The total final cost of Kent's conversion is unknown. The original estimate was £8k but probably exceeded £20k, then a very large sum. The arrangement was not an immediate success. Despite its impressive size and convenient location, few early PMs lived there. Costly to maintain, neglected and run-down, it came close to being razed several times but survived and became linked with many of the great statesmen and events in British history. Gradually, the people came to appreciate its historic value.


Georgia Map

Future Location of Chatham County, 1735

The area enclosed in red represents the future boundaries of Chatham County. The above map shows what is labeled the "County of Savannah" and is commonly attributed to having been prepared in 1740 in conjunction with the Trustees creating the "County of Savannah" in 1741. However, stronger evidence suggests that the map was based on a sketch James Oglethorpe carried to England in 1734 and was subsequently published in a 1735 report on Georgia's Salzburger immigrants.

Why this map is entitled the "County of Savannah" is not known, though it may have been based on the assumption that the English system of counties would be applied in Georgia. The Trustees had debated a new plan for administering the colony of Georgia for some time, and in April 1741 they divided Georgia into two counties named Savannah and Frederica. The County of Savannah included settlements on both banks of the Ogeechee River, plus all lands northward to the Savannah River.

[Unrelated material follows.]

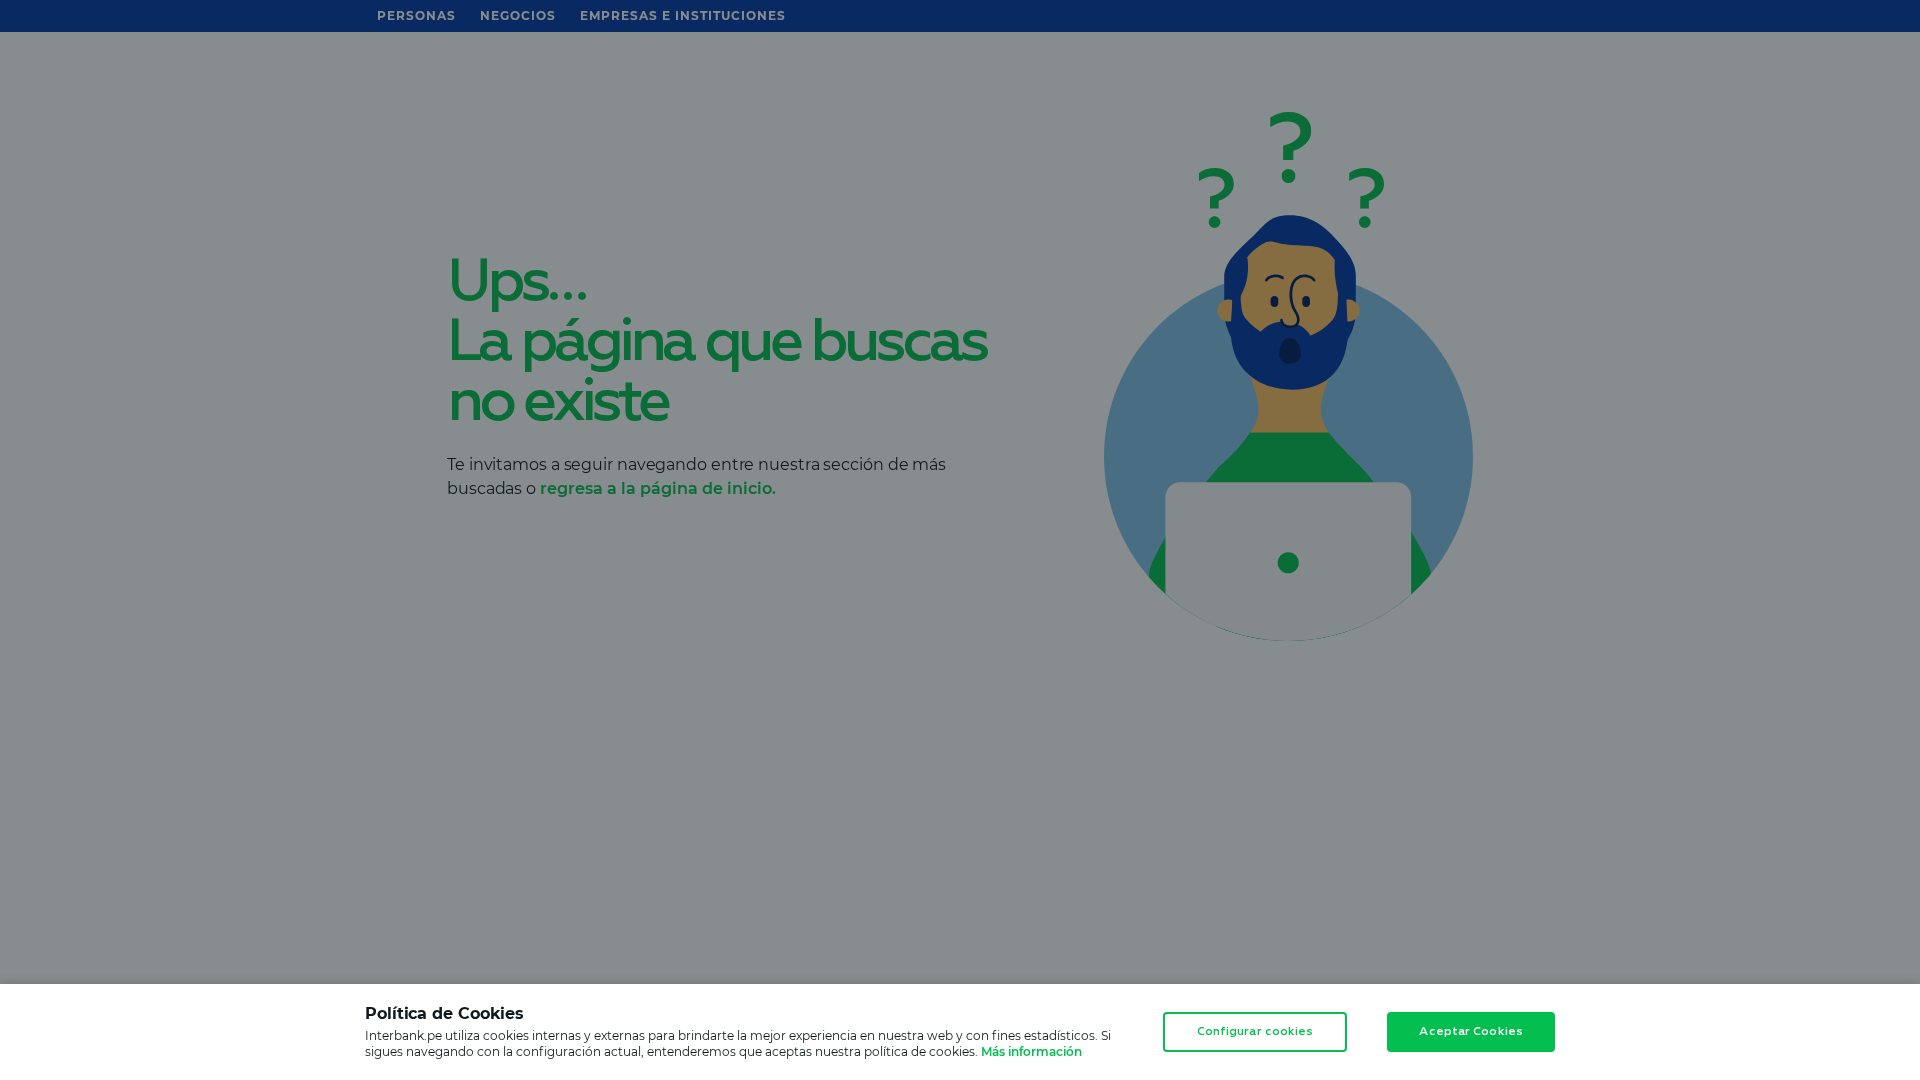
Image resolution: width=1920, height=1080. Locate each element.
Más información (1031, 1051)
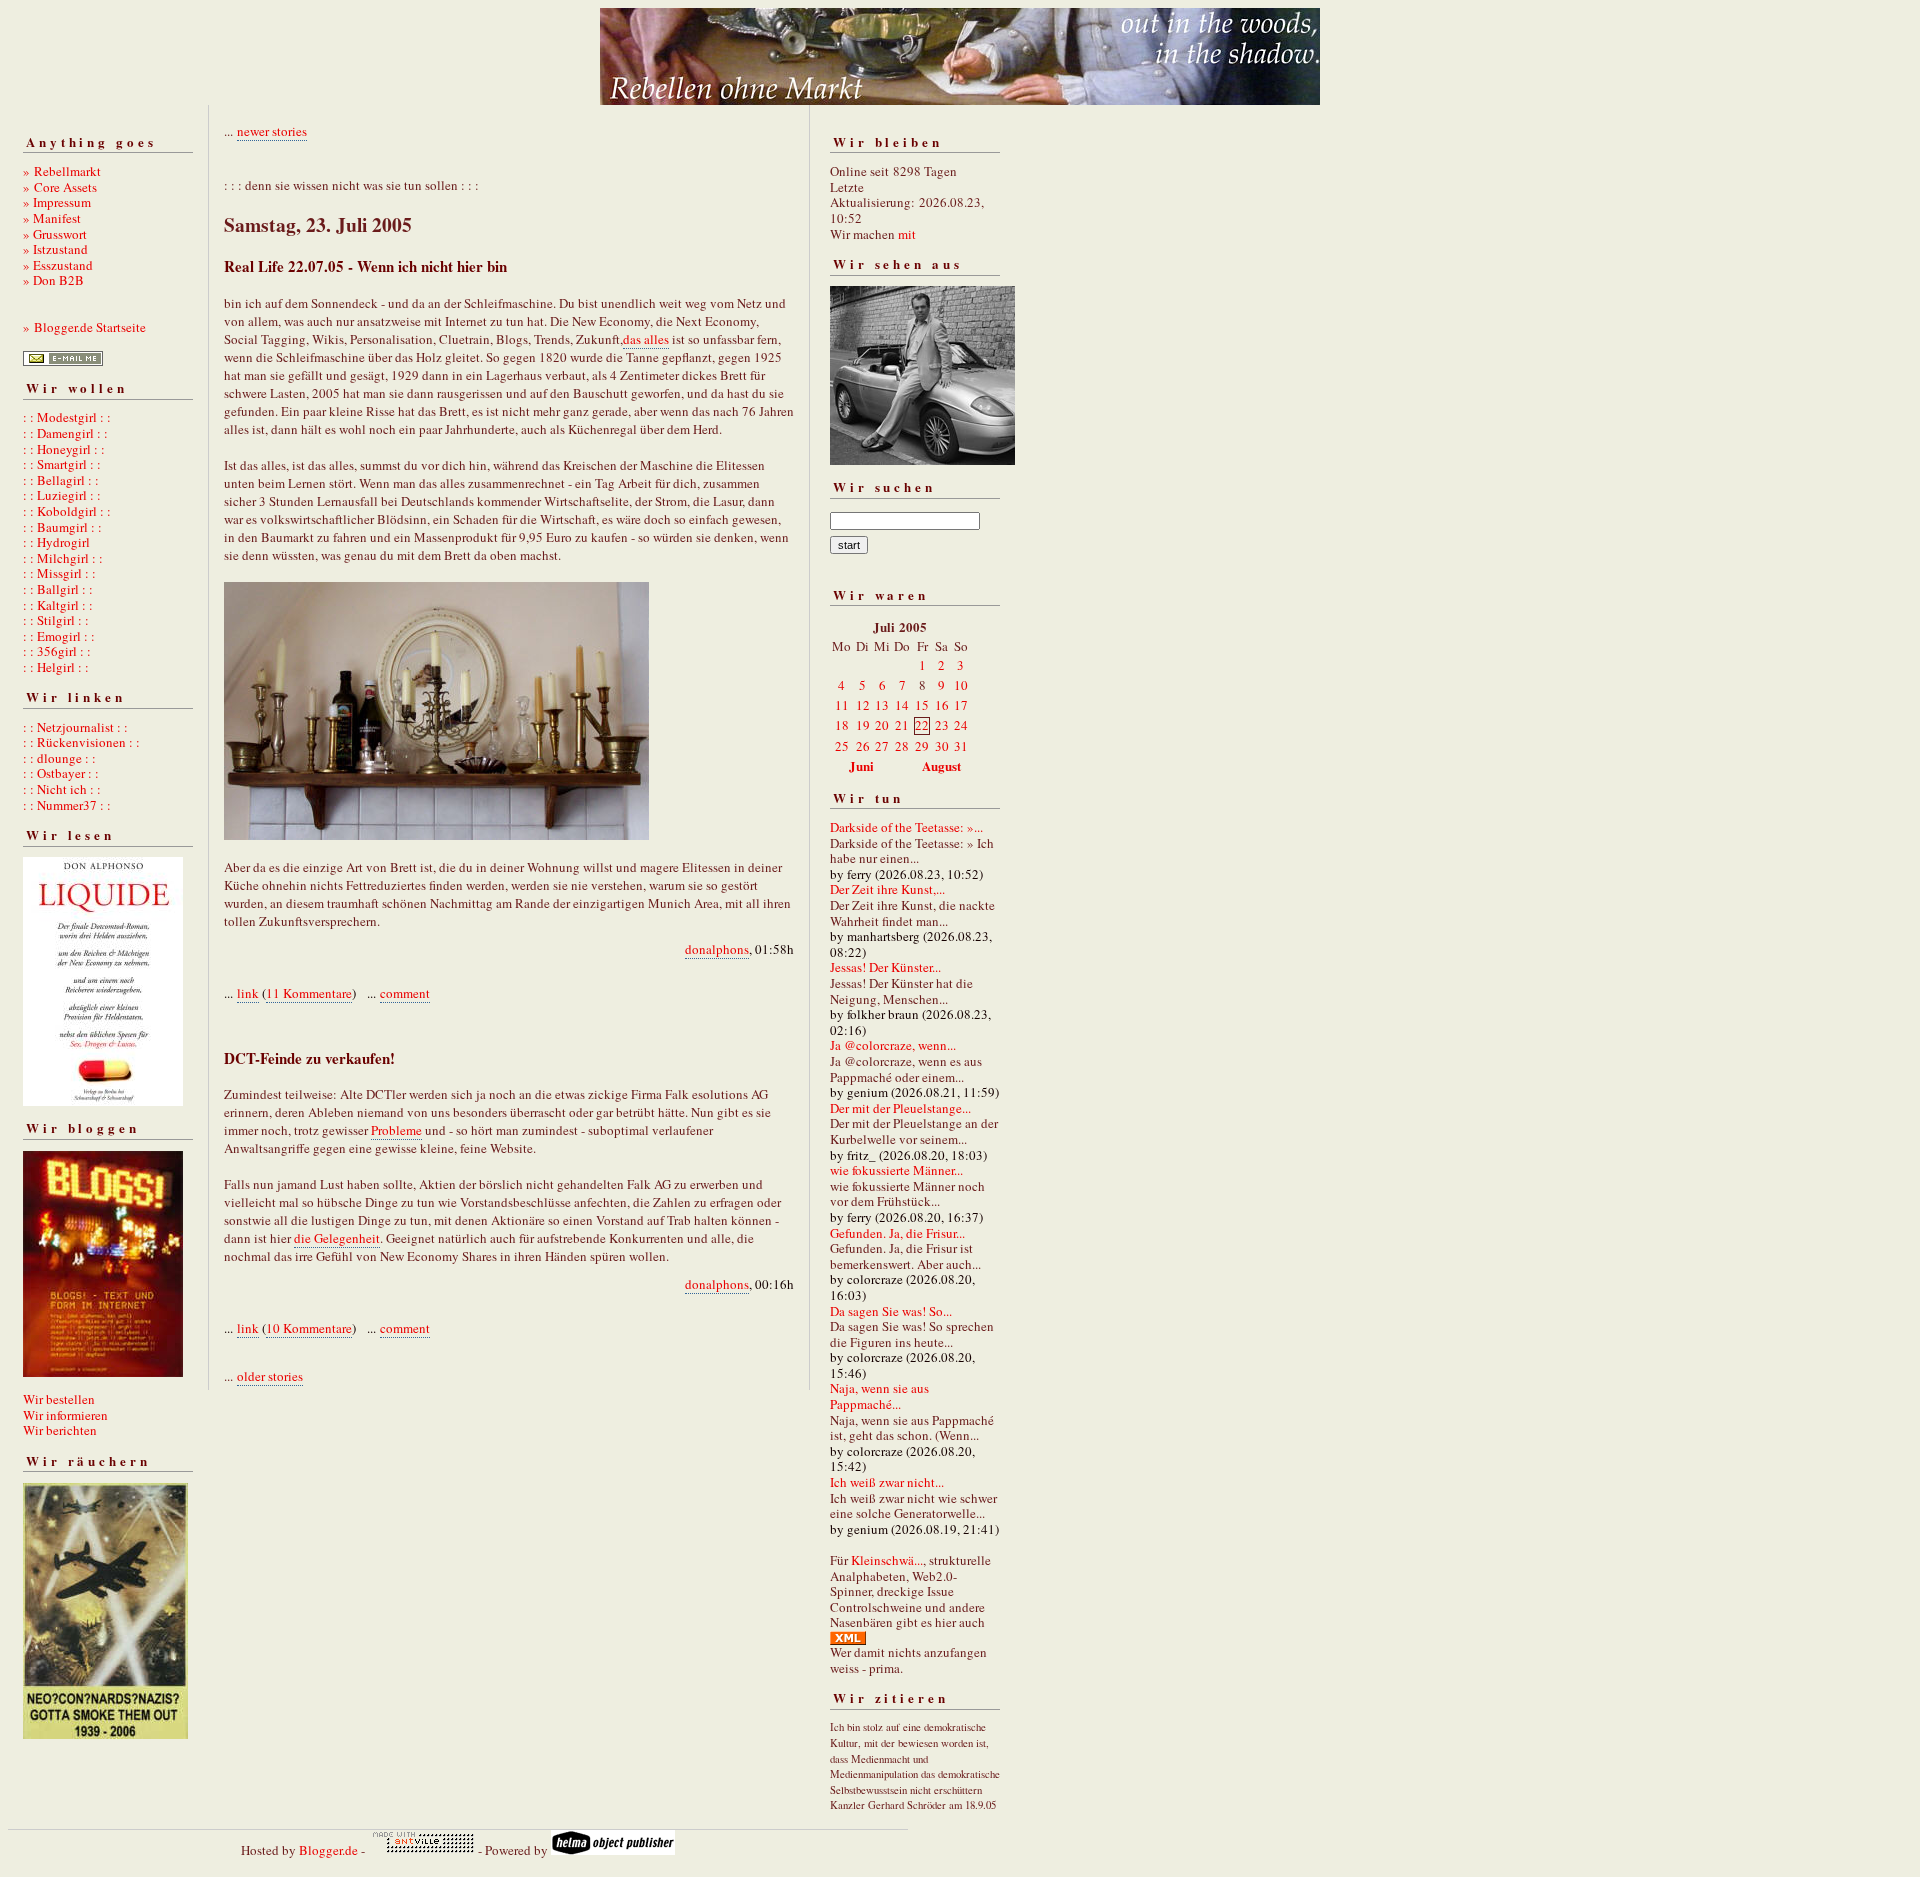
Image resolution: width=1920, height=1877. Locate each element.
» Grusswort (55, 234)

Source: T.F. Lotter, "A Map of the County of Savannah," 1735


Chardin 1735

Jean-Baptiste-Siméon Chardin (1699-1779) was an 18th-century French painter. He is considered a master of still life. His most famous work of 1735 is Lady taking tea. It was apparently painted in February 1735. His wife Marguerite Saintard died two months later. From the same time are The Young Sketcher, The School Mistress, The Embroiderer, The House of Cards, Rabbit with Copper Cauldron and Quince, Soap Bubbles and a portrait of Charles Godefroy (1706-1771). We have mentioned before his Boy with a top also of 1735.